→ Aim
Copy the listing below word for word, from its first line up to and including the line that contains "[1056, 741]".
-- start --
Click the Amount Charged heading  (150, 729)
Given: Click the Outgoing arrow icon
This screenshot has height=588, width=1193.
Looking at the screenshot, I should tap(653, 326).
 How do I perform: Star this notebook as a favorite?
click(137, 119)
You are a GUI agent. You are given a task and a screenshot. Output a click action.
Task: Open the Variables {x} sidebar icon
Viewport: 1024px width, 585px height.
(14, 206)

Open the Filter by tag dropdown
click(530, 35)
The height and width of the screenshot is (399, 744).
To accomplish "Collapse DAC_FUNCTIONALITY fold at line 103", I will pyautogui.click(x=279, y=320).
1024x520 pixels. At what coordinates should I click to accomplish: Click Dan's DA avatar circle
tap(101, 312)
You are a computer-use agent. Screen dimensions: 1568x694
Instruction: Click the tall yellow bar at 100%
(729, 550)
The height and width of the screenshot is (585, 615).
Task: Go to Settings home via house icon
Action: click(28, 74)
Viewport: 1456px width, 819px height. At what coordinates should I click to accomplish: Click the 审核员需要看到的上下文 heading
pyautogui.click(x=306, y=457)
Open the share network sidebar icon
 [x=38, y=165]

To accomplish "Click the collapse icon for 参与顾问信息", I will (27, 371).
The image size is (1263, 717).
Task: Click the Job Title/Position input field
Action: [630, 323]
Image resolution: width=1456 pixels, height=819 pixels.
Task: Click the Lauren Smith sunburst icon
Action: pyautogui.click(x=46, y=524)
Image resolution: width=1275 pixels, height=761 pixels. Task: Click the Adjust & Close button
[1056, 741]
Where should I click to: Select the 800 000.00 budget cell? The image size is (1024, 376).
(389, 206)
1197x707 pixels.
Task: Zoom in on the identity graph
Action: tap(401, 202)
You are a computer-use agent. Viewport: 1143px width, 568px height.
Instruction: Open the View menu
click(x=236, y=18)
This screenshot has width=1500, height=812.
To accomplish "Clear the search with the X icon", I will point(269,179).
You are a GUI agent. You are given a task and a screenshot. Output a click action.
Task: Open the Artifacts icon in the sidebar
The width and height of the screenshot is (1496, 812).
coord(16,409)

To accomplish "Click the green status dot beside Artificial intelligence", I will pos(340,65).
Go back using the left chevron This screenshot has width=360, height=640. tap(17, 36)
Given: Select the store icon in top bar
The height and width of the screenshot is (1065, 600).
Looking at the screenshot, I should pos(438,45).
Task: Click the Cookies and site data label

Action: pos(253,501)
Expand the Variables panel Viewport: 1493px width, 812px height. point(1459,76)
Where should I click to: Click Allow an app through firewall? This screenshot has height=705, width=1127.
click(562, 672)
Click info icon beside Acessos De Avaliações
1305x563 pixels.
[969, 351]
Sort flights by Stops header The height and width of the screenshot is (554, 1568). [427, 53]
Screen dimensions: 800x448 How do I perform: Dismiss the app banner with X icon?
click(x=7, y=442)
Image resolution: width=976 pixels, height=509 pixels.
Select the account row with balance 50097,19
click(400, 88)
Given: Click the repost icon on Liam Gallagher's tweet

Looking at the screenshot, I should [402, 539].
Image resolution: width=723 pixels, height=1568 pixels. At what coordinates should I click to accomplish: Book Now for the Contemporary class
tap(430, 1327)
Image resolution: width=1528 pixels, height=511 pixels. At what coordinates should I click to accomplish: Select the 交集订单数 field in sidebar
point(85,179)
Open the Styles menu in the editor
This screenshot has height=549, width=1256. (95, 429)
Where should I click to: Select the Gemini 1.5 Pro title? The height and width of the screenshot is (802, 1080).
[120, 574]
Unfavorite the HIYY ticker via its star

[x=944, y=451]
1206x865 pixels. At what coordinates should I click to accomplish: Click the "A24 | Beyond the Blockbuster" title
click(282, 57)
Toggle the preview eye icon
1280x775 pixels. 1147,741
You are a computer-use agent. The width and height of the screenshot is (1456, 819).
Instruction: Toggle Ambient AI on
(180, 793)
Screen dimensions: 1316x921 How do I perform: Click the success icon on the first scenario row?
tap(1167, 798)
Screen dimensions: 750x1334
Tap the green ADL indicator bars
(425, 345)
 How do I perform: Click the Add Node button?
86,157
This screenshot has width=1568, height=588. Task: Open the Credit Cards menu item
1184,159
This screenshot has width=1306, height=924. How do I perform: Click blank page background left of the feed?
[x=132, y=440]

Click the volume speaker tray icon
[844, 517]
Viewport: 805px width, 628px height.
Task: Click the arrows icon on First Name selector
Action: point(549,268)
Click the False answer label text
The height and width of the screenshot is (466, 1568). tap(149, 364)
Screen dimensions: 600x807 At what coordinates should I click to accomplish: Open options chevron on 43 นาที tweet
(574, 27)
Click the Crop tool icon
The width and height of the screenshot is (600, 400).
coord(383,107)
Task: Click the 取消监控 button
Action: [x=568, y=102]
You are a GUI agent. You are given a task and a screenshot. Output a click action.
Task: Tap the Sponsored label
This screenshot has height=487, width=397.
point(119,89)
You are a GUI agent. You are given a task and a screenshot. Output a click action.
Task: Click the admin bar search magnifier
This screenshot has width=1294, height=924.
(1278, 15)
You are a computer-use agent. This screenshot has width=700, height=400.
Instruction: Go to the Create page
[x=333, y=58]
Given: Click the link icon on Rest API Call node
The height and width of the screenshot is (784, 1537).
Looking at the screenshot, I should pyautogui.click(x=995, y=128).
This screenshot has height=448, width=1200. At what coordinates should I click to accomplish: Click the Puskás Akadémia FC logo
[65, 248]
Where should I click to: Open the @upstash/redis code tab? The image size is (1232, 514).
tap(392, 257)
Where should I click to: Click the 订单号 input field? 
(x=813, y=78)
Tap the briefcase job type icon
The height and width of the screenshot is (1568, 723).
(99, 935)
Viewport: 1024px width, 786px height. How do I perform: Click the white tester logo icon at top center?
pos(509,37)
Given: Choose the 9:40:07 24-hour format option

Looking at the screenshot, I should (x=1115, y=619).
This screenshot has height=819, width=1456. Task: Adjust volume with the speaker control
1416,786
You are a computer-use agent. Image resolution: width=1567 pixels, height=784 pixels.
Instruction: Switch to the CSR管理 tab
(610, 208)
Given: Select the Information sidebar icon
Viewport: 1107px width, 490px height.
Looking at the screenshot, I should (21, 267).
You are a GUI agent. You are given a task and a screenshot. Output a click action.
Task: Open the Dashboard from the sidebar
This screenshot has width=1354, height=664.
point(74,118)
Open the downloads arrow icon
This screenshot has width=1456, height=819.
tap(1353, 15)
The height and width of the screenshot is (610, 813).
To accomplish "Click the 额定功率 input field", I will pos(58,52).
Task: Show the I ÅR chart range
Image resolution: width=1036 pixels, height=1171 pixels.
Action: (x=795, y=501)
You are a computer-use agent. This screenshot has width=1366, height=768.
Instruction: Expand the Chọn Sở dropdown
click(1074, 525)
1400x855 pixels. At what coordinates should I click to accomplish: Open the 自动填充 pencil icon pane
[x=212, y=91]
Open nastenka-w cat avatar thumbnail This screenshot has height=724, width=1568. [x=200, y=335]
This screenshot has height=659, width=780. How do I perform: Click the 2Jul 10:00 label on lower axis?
-- end --
→ Exercise answer
Click the Amount Charged heading  (150, 729)
Given: Click the Outgoing arrow icon
This screenshot has height=588, width=1193.
Looking at the screenshot, I should tap(653, 326).
 How do I perform: Star this notebook as a favorite?
click(137, 119)
You are a GUI agent. You are given a task and a screenshot. Output a click action.
Task: Open the Variables {x} sidebar icon
Viewport: 1024px width, 585px height.
(14, 206)

Open the Filter by tag dropdown
click(530, 35)
The height and width of the screenshot is (399, 744).
To accomplish "Collapse DAC_FUNCTIONALITY fold at line 103", I will pyautogui.click(x=279, y=320).
1024x520 pixels. At what coordinates should I click to accomplish: Click Dan's DA avatar circle
tap(101, 312)
You are a computer-use agent. Screen dimensions: 1568x694
Instruction: Click the tall yellow bar at 100%
(729, 550)
The height and width of the screenshot is (585, 615).
Task: Go to Settings home via house icon
Action: click(28, 74)
Viewport: 1456px width, 819px height. At what coordinates should I click to accomplish: Click the 审核员需要看到的上下文 heading
pyautogui.click(x=306, y=457)
Open the share network sidebar icon
 [x=38, y=165]

To accomplish "Click the collapse icon for 参与顾问信息", I will (27, 371).
The image size is (1263, 717).
Task: Click the Job Title/Position input field
Action: [630, 323]
Image resolution: width=1456 pixels, height=819 pixels.
Task: Click the Lauren Smith sunburst icon
Action: pyautogui.click(x=46, y=524)
Image resolution: width=1275 pixels, height=761 pixels. Task: Click the Adjust & Close button
[1056, 741]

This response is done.